Abstract
Major depressive disorder (MDD) is a prevalent and debilitating disorder whose causes and consequences remain insufficiently understood. Genetic variants can be used to study causal relationships with other traits. Here we reviewed 201 MDD-associated traits and performed genetic correlation analyses for 115 traits, two-sample Mendelian randomization for 89 of them, and one-sample Mendelian randomization for an additional 43 outcomes, applying sensitivity tests and power analyses. We show that MDD liability increases risk for poorer circadian, cognitive, diet, medical disease, endocrine, functional, inflammatory, metabolic, mortality, physical activity, reproduction, risk behavior, social, socioeconomic and suicide outcomes. Most associations were bidirectional, although with weaker evidence for diet, disease and endocrine traits causing MDD risk.
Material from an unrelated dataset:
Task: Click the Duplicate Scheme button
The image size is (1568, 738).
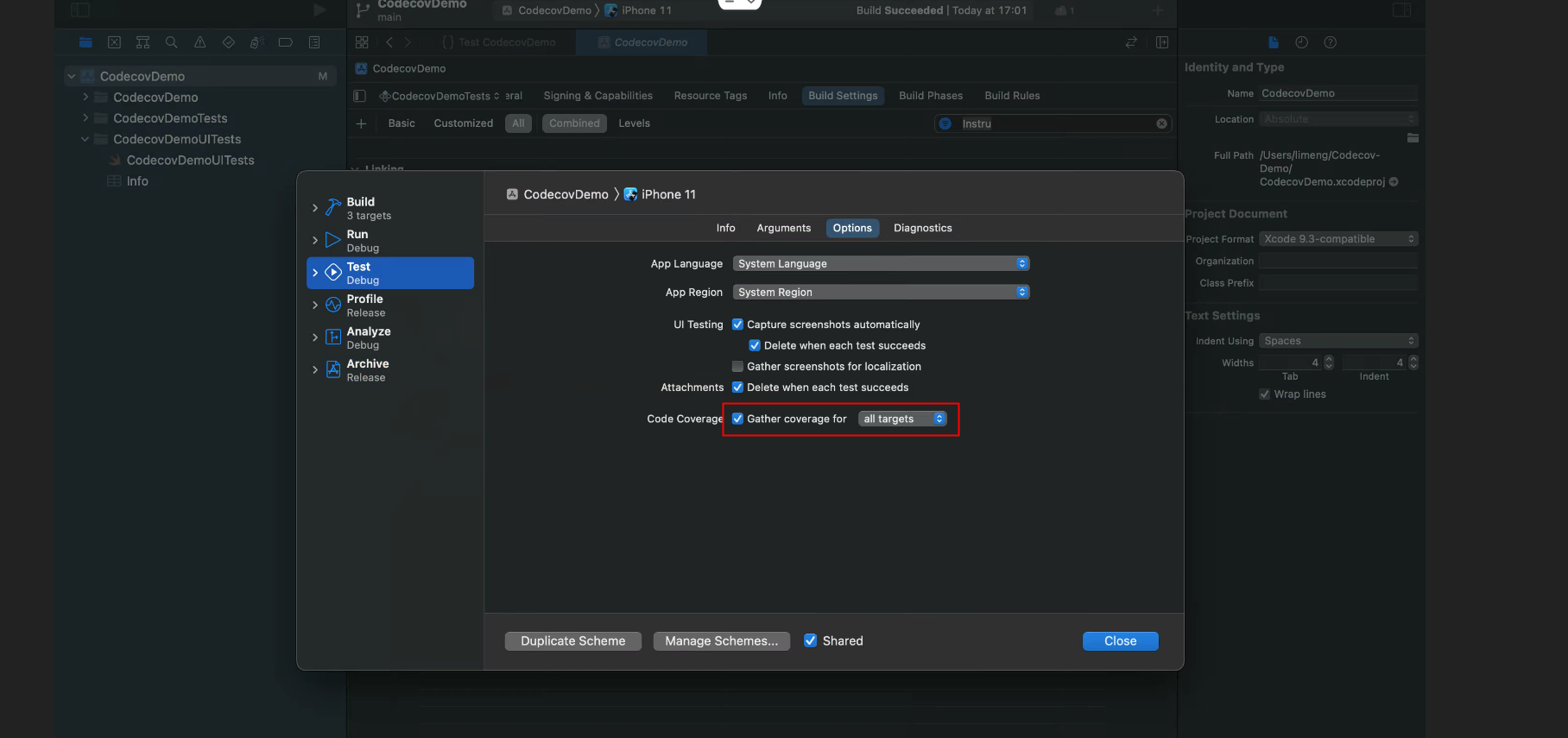Action: tap(572, 641)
These findings provide a systematic overview of traits putatively causally linked to MDD—confirming known links and identifying new ones—and underscore MDD as a cross-cutting risk factor across medical, functional and psychosocial domains.
| Original language | English |
|---|---|
| Pages (from-to) | 1002-1011 |
| Number of pages | 10 |
| Journal | Nature Mental Health |
| Volume | 3 |
| Issue number | 9 |
| DOIs | |
| Publication status | Published - Sept 2025 |
UN SDGs
This output contributes to the following UN Sustainable Development Goals (SDGs)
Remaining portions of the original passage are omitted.